-------- SOURCE RECORDS --------
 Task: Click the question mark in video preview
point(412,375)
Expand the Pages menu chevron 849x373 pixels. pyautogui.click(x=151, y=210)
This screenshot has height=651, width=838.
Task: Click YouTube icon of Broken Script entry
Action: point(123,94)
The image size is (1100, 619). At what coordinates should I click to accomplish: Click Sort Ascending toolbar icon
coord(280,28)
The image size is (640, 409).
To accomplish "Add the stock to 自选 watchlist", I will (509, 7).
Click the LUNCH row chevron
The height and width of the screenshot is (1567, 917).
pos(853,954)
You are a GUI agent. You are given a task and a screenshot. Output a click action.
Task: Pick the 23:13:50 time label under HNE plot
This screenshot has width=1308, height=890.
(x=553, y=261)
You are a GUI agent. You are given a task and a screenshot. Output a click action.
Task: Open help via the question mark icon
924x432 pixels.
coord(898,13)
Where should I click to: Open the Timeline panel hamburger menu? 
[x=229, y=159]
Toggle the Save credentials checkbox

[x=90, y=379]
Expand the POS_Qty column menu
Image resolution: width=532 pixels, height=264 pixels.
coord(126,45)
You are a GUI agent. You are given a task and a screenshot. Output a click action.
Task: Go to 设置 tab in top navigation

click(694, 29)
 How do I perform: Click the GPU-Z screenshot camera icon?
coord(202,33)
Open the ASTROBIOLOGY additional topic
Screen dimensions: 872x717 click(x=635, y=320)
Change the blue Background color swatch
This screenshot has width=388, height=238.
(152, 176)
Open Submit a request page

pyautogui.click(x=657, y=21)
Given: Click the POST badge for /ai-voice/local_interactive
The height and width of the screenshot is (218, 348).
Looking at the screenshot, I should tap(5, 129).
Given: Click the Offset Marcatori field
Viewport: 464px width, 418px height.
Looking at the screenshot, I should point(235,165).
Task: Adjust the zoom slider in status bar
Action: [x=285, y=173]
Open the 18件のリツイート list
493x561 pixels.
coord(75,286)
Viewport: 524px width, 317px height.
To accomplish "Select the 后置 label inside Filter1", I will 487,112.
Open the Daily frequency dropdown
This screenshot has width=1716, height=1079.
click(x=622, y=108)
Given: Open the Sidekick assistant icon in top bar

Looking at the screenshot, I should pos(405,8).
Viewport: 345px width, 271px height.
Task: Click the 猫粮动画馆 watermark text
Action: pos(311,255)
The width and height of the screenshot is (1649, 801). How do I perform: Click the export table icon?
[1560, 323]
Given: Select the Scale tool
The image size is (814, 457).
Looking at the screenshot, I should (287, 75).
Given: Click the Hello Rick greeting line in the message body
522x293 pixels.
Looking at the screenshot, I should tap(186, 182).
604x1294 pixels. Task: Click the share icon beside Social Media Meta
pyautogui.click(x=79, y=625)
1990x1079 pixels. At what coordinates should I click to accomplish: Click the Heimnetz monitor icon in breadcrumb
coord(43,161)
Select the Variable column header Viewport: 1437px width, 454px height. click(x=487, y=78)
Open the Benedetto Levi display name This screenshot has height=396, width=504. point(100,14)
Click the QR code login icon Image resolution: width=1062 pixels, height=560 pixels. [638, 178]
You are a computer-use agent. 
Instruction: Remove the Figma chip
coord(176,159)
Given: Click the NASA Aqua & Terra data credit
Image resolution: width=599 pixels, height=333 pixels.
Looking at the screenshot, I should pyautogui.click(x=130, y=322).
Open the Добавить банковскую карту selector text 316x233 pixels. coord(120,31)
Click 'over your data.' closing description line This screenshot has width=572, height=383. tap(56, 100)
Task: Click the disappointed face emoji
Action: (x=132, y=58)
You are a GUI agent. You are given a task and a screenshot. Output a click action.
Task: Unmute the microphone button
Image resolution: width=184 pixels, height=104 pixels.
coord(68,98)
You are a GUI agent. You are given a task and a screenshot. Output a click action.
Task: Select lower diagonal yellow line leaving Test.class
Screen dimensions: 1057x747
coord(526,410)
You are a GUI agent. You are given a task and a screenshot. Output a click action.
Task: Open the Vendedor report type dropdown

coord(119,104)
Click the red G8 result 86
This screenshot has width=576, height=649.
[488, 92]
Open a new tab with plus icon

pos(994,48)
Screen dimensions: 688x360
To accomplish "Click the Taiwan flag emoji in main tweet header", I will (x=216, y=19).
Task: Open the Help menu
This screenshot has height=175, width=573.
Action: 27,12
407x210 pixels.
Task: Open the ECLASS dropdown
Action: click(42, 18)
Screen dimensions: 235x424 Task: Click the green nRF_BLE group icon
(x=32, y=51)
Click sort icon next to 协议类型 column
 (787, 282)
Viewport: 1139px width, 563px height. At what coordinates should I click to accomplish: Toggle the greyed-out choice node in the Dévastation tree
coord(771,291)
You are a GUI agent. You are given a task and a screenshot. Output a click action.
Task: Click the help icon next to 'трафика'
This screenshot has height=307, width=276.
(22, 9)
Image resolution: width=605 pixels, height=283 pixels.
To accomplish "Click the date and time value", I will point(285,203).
--------
# WHAT YOU NEED TO DO
Write out the records above exactly, everything from the line containing "Given: Select the Scale tool" down to the line containing "pyautogui.click(x=79, y=625)", including both of those lines.

# OUTPUT OF THE TASK
Given: Select the Scale tool
The image size is (814, 457).
Looking at the screenshot, I should (287, 75).
Given: Click the Hello Rick greeting line in the message body
522x293 pixels.
Looking at the screenshot, I should tap(186, 182).
604x1294 pixels. Task: Click the share icon beside Social Media Meta
pyautogui.click(x=79, y=625)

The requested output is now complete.